Free online courseCalculus

Course Description

The course "Calculus" is a comprehensive and well-structured program designed to introduce learners to the fundamental concepts of calculus. With a duration of 34 hours, this course empowers students to build a solid foundation in calculus, enhancing their mathematical proficiency through an array of engaging lessons and examples.

Designed for beginners, this course falls under the "Basic studies" category and is specifically tailored to those interested in the subcategory of Calculus. The course content unfolds with an intriguing combination of theoretical explanations and practical applications, making complex topics accessible and comprehensible.

The journey into calculus begins with the historical context and significance of calculus with "Newton, Leibniz, and Usain Bolt," setting the stage for an immersive exploration into the subject. Students are then introduced to the concept of derivatives through a series of lessons that elucidate the nature and applications of slopes and tangent lines.

As learners progress, they encounter the intriguing topic of limits, beginning with an introduction and advancing through multiple examples. Here, the squeeze theorem and epsilon-delta definitions are unveiled, providing a rigorous understanding of limits and their practical implications.

The course proceeds to deepen the understanding of derivatives, covering fundamental rules like the power rule, chain rule, product rule, and quotient rule.
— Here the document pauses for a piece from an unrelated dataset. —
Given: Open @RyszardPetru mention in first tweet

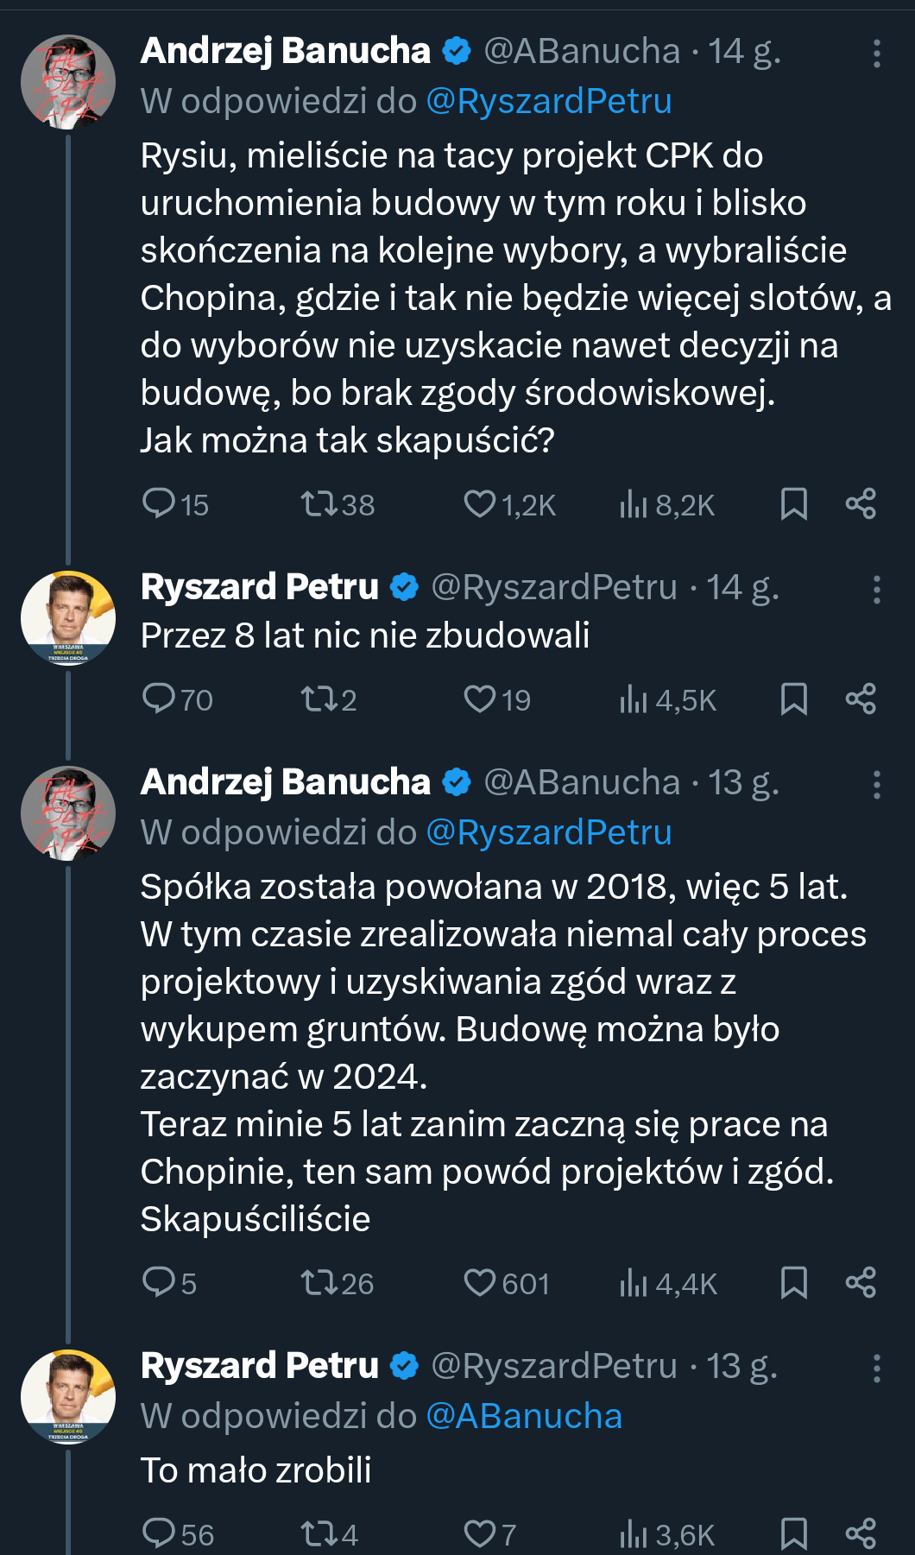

The intricacies of differentiation are enhanced through proofs and intuitive problem-solving sessions, allowing students to appreciate the elegance of calculus.

Applications of derivatives are explored in varied contexts such as optimization, rate-of-change problems, and graphing functions. The course also delves into advanced techniques like L'Hôpital's rule and implicit differentiation, showcasing their power in solving complex problems.
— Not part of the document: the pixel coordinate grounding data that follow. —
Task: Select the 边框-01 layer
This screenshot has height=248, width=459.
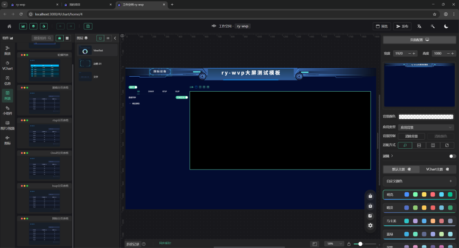Action: click(97, 63)
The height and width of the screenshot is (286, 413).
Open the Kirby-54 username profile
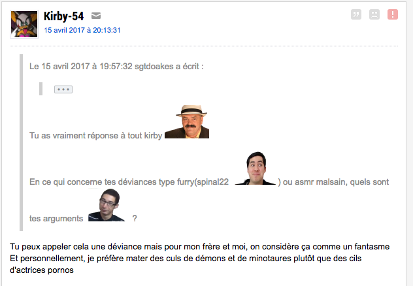click(x=64, y=16)
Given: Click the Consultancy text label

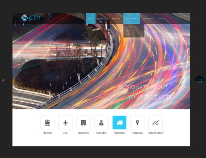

Integral calculus is introduced next, where students learn both indefinite and definite integrals. The process is thoroughly explained with numerous examples, including the use of substitution and integration by parts. Practical applications, such as finding the area under curves and solving differential equations, highlight the relevance of integrals in real-world problems.

The final segments focus on multivariable calculus, introducing concepts such as partial derivatives, gradient, divergence, curl, and multiple integrals. These lessons expand the understanding of calculus to functions of several variables, integrating them with vector fields and surface integrals.

Additionally, the course includes a series of AP Calculus AB and BC exam reviews, providing invaluable practice for students preparing for these standardized tests. The comprehensive coverage ensures that learners are well-prepared for academic success in advanced calculus.

Overall, "Calculus" is a meticulously crafted course that empowers students with the essential tools and insights needed to master the complex world of calculus. With clear explanations, a variety of examples, and practical applications, this course ensures a thorough and engaging learning experience. While no reviews are available yet, the depth and breadth of the content promise a rewarding journey into the realm of calculus.